We are working intensively with partners to further develop chemical recycling and establish it on the market. The Europe-wide Circular Foam research project, which involves 22 different partners from nine countries and is coordinated by Covestro, could play an important role here. The goal: to chemically break down rigid polyurethane foam, which is needed as an insulating material in refrigerators and for buildings, into its molecules and then recompose them. This lighthouse project could save one million metric tons of waste, around three million metric tons of CO₂ emissions and €150 million in incineration costs every year in Europe from 2040.
There are three types of approaches to chemical recycling that Covestro is pursuing:
- Chemolysis: Splitting of plastics into individual building blocks (monomers) by chemical processes. Solvents, catalysts, heat or pressure are used.
- Smart Pyrolysis: Breaking down plastics into individual building blocks (monomers) by heating in the absence of oxygen. The approach pursued by Covestro is characterized by low temperatures, resulting in fewer process steps and CO2 emissions compared with conventional high-temperature pyrolysis.
- Enzymatic Recycling: Splitting plastics into individual building blocks (monomers) with the help of enzymes at moderate temperatures.
In these processes, waste materials are recycled into new raw materials without changing the base structure of the material. For example, after sorting and processing, plastic is crushed into granulate. This can be melted down and made into new plastic. One of the ways Covestro uses mechanical recycling is to transform water bottles, into high-grade plastic components for electronic and household appliances as well as for car parts.
Design for Recycling
It is important to design plastics as recyclable materials from the very beginning, thereby protecting the environment. Covestro is also active in this field.

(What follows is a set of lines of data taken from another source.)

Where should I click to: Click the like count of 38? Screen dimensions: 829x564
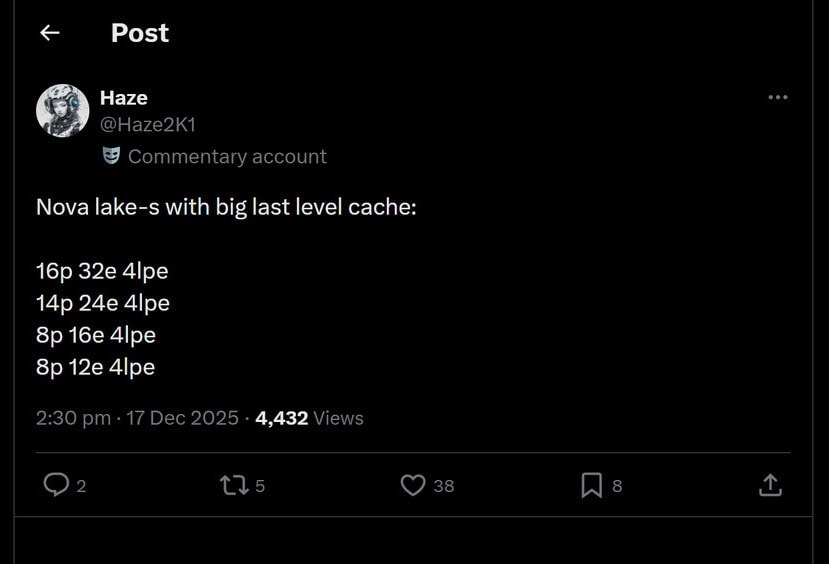pos(443,486)
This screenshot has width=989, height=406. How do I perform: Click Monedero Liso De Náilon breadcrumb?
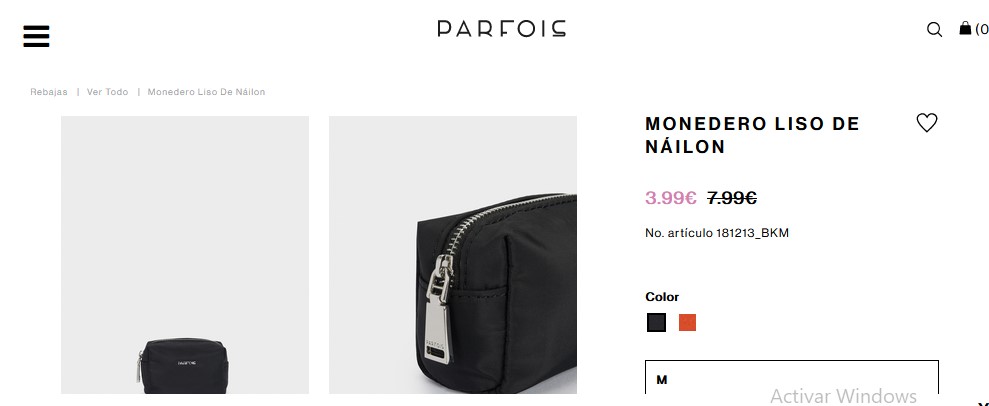click(206, 92)
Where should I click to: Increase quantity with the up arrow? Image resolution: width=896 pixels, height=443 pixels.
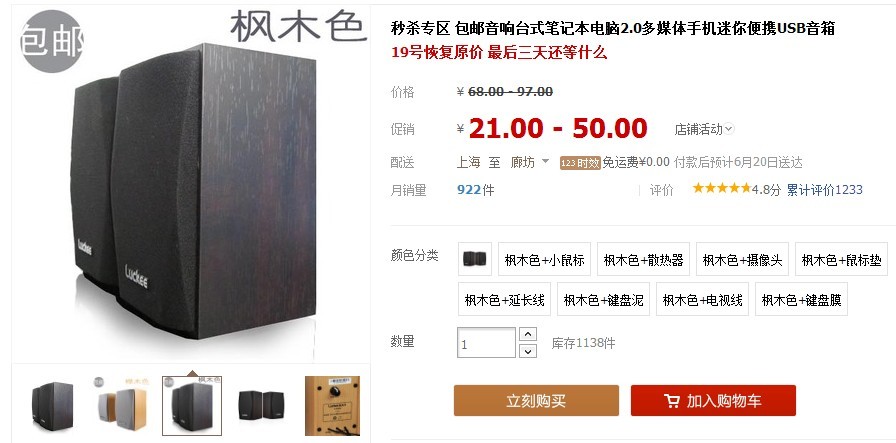(x=528, y=334)
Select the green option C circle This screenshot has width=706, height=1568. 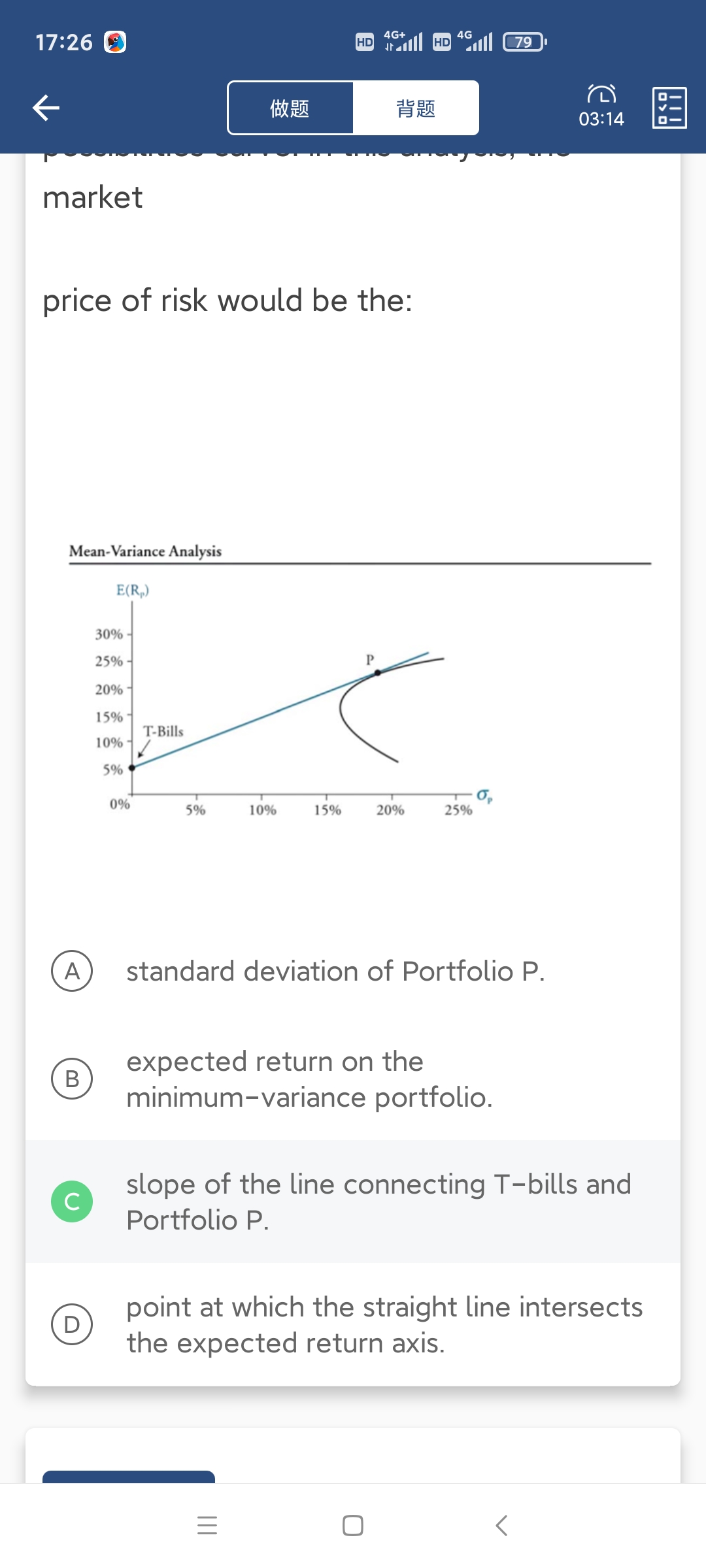tap(72, 1201)
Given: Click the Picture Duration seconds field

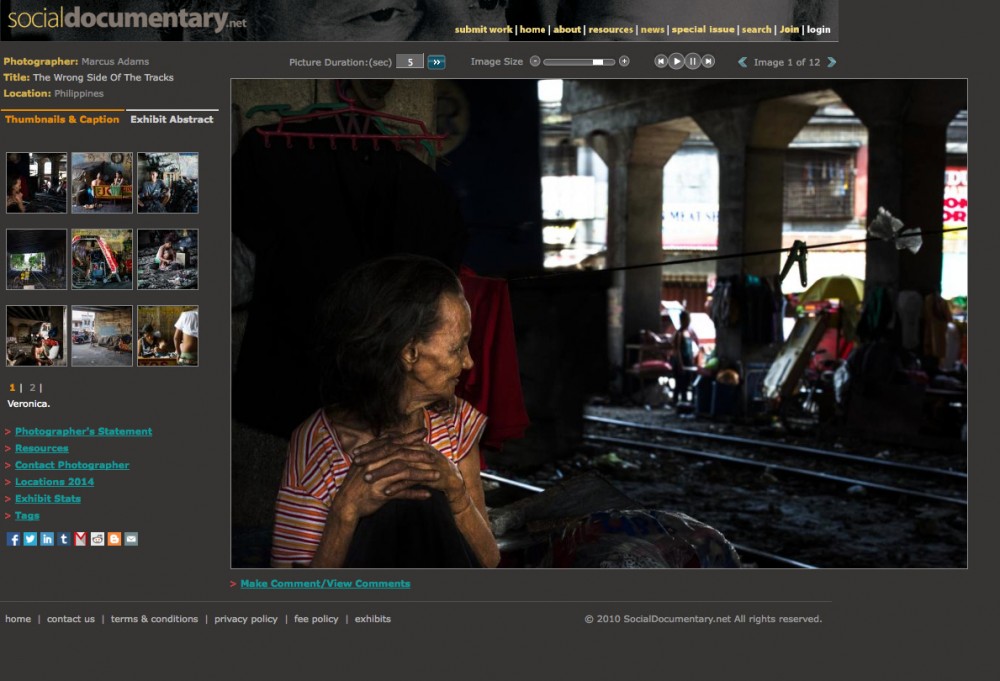Looking at the screenshot, I should [410, 62].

With Niaga® , we have a concept that enables tailored recycling by allowing the materials of the products to be traced. Here, we work together with 16 partners worldwide. QR-coded labels provide access to a unique product passport. This gives manufacturers and recyclers, for example, precise information about the materials and how they can be recycled. So that mattresses, carpets and furniture panels end up in the bulky waste less often.